As I write these words, in the summer of 2015, LabourStart is currently working with global unions on a half dozen online campaigns, including a demand for the release of a jailed Iranian teacher trade unionist, a call for a forestry company in Malaysia to stop union busting, and a campaign to pressure the Chinese government to stop targeting pro-labor non-governmental organizations.

LabourStart has also become a network of over 130,000 trade unionists who can be mobilized in a matter of hours in a way that was unimaginable even two decades ago. Using that network, those campaigns have resulted in a number of significant wins, including getting trade unionists released from jail, forcing employers back to the bargaining table, ending lockouts and helping unions win strikes.

But the new technology is a double-edge sword. Companies have access to the same technologies, but with much more money. When we flood their inboxes with messages of protest, we also give them the opportunity to write back to thousands of our supporters, giving their point of view. Unions are not always prepared to effectively answer in these cases.

The activists involved in those campaigns and that news service come together every year or so in “global solidarity conferences” which have been held recently in London, Berlin, Sydney and Istanbul. In 2016, there will be another in Toronto. These conferences are unlike anything else in the international labor movement as they are open to all trade unionists to attend.

Despite the benefits of new technology, global trade union solidarity is still far from a reality. The existing bureaucratic structures of unions sometimes do slow things down and stand in the way. Unions, as everyone who works in them will be aware, are often the most conservative institutions.

Even when unions, and particularly global union federations, get it right, there remain challenges, not least of which is the problem of language. With more than 6,000 spoken languages in the world, and machine translation still not perfect, unions that are serious about global solidarity are obliged to spend ever-increasing sums on interpretation and translation.
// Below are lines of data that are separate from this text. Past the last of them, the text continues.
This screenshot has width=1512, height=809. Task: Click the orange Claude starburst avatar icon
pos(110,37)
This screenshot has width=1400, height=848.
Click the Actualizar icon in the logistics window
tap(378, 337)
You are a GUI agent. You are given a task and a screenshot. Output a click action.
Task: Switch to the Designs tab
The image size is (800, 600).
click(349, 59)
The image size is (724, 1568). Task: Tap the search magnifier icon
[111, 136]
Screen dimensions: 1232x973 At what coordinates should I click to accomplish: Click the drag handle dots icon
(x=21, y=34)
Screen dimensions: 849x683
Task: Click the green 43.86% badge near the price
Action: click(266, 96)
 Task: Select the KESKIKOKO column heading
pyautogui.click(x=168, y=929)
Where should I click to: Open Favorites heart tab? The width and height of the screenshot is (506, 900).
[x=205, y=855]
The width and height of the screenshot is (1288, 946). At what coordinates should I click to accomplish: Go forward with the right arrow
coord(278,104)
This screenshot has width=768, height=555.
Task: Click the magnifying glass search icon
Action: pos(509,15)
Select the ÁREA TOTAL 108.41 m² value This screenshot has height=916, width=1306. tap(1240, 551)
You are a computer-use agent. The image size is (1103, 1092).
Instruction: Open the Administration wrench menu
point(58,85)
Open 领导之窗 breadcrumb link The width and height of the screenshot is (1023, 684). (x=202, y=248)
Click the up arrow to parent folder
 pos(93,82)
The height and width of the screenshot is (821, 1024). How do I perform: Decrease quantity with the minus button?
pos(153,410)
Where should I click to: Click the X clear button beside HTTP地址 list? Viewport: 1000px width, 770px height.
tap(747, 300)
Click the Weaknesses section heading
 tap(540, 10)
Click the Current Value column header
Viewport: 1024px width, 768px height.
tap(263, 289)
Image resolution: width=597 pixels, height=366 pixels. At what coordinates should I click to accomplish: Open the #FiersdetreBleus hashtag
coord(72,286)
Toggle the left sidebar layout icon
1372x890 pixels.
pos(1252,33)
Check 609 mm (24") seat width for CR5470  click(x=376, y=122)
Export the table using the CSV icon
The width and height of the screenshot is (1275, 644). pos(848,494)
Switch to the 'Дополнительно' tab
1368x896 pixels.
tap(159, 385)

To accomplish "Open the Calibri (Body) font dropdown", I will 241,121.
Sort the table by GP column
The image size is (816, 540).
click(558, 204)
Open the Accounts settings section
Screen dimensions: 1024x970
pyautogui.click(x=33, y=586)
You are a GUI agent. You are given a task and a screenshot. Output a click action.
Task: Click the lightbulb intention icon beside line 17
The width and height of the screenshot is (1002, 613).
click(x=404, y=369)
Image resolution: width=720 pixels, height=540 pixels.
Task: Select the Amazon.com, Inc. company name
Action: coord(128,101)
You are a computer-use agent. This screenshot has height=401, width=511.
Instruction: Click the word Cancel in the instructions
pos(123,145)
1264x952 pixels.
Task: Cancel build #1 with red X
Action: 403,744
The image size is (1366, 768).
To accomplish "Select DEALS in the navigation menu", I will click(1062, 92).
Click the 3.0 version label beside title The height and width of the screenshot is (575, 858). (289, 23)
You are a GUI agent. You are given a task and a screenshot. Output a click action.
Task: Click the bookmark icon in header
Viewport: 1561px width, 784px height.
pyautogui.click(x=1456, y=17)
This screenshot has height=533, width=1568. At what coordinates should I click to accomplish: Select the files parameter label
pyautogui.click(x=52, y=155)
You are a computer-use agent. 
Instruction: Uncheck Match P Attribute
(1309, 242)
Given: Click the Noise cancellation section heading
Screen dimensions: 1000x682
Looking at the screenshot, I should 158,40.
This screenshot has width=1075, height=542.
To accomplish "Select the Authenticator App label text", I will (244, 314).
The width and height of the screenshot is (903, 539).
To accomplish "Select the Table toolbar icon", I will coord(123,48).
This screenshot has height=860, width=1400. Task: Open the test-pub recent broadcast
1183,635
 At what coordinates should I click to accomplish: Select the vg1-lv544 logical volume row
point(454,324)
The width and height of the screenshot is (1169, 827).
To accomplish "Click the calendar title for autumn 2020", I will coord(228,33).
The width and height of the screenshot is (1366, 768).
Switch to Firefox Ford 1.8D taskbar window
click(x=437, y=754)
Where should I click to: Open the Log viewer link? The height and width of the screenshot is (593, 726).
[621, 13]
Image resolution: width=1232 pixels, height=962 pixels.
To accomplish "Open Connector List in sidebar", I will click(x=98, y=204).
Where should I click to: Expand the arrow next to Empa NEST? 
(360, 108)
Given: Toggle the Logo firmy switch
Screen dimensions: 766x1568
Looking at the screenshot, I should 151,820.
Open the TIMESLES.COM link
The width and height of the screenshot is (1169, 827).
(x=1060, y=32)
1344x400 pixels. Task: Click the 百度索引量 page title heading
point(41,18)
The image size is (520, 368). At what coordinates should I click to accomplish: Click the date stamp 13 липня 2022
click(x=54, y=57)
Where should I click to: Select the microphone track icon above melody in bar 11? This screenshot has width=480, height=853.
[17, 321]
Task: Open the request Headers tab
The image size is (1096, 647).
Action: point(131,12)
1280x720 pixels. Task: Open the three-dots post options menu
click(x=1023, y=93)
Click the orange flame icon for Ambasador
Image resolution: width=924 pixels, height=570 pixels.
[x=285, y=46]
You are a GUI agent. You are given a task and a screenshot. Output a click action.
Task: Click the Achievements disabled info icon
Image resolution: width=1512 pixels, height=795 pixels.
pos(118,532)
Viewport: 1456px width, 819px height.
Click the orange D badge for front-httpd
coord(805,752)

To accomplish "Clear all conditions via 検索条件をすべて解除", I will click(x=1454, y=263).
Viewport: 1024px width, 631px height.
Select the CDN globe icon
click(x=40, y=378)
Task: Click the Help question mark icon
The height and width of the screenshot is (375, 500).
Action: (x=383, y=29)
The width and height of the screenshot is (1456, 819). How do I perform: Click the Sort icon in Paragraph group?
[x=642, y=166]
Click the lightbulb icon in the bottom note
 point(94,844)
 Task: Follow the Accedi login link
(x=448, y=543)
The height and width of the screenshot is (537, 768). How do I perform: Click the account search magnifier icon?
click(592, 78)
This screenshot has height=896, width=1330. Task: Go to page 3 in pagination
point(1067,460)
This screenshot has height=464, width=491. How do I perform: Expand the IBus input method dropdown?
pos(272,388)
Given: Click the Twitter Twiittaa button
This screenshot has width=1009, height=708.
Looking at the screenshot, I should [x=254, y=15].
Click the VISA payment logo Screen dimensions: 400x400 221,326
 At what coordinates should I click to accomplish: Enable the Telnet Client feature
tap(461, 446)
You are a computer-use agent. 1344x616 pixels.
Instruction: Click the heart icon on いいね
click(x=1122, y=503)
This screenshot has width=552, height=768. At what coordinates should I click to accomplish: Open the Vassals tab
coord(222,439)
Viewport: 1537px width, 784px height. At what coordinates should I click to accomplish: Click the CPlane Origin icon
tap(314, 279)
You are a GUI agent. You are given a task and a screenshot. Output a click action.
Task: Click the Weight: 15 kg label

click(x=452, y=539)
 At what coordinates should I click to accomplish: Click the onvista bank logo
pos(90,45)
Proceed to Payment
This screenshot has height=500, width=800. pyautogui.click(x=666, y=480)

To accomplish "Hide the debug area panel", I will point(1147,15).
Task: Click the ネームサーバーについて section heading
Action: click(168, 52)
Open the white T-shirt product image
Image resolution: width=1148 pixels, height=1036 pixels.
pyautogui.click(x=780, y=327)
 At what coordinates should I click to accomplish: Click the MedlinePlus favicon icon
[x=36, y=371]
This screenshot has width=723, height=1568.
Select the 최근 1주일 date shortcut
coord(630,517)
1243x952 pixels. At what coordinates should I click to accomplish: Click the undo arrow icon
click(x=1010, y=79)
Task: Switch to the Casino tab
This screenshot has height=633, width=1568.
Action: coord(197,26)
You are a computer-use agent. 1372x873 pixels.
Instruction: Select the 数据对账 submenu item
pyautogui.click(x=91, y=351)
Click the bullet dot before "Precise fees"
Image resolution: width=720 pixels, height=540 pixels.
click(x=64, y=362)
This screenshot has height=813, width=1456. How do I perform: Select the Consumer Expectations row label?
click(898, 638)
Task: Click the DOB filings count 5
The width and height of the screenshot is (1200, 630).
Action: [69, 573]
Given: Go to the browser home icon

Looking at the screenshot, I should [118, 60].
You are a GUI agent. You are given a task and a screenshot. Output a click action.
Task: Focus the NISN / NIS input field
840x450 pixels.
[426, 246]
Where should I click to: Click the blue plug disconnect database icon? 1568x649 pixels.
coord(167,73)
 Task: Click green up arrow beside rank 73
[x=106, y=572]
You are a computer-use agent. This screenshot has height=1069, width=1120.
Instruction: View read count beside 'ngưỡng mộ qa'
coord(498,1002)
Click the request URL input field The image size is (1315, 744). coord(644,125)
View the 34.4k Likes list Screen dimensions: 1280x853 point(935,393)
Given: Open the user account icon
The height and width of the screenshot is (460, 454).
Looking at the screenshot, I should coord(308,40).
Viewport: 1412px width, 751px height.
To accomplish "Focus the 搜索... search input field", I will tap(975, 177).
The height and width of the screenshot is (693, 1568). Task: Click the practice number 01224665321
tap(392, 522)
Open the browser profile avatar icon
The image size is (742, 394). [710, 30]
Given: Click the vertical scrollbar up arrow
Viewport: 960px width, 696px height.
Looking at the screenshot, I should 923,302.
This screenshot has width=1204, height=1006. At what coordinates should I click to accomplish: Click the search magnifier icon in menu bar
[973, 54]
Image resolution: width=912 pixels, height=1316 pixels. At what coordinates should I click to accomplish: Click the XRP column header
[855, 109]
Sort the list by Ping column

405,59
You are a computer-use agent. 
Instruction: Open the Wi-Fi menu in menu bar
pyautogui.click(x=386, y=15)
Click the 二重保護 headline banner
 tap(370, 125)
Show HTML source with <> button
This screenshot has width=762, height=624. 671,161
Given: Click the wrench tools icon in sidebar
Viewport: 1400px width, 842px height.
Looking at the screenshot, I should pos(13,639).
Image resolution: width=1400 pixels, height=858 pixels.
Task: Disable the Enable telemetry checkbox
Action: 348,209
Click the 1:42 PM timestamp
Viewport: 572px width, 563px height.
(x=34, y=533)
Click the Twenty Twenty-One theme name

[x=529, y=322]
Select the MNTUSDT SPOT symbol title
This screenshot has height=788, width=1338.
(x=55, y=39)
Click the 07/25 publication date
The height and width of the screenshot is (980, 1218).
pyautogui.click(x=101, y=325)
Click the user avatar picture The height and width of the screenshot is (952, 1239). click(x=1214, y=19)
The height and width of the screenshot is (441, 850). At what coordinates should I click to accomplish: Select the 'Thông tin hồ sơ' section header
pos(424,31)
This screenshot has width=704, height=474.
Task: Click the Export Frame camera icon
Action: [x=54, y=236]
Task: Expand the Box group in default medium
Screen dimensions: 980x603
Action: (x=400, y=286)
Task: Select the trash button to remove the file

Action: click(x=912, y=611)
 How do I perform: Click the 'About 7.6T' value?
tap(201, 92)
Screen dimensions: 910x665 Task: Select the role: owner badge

Unions are divided over how to relate to the Chinese working class, with some (particularly in the top leadership of the ITUC) urging some kind of constructive engagement with the existing state-controlled “unions” while others hold fast to the traditional Western union stance of working only with independent, genuine unions (which remain illegal in China).

And China’s not the only government that represses trade unions. The ITUC’s annual report on trade union rights around the globe always makes headlines with its chilling statistics regarding how many trade unionists were murdered in the previous year.

And even if union leaders get everything right, there remains the problem of what used to be called “class consciousness”–working people who do not yet fully understand that the things which unite us as a class are far more important than the things that divide us, such as nationality, ethnicity, religion and race.

We see this in the unfortunate call by former British Labour Prime Minister Gordon Brown for “British Jobs for British Workers” and the use of “Buy American” as a synonym for “Buy Union” among some trade unionists in the United States.

It’s not about defending our jobs against other workers who are competing for them; it’s about building solidarity across borders and cultures and languages. That means support for migrant workers, solidarity with countries like Greece fighting against austerity, and a strategy toward China that focusses on building genuine independent trade unions from the ground up.

Even with those challenges, I’m convinced that the vision of Marx and Engels, Fimmen and Levinson, will become real, and sooner rather than later. This is true due to the combination of the powerful traditions of trade union solidarity with the very latest technologies that make that solidarity possible.

The workers of the world will unite, and they’ll be using their tablets and smartphones to do it.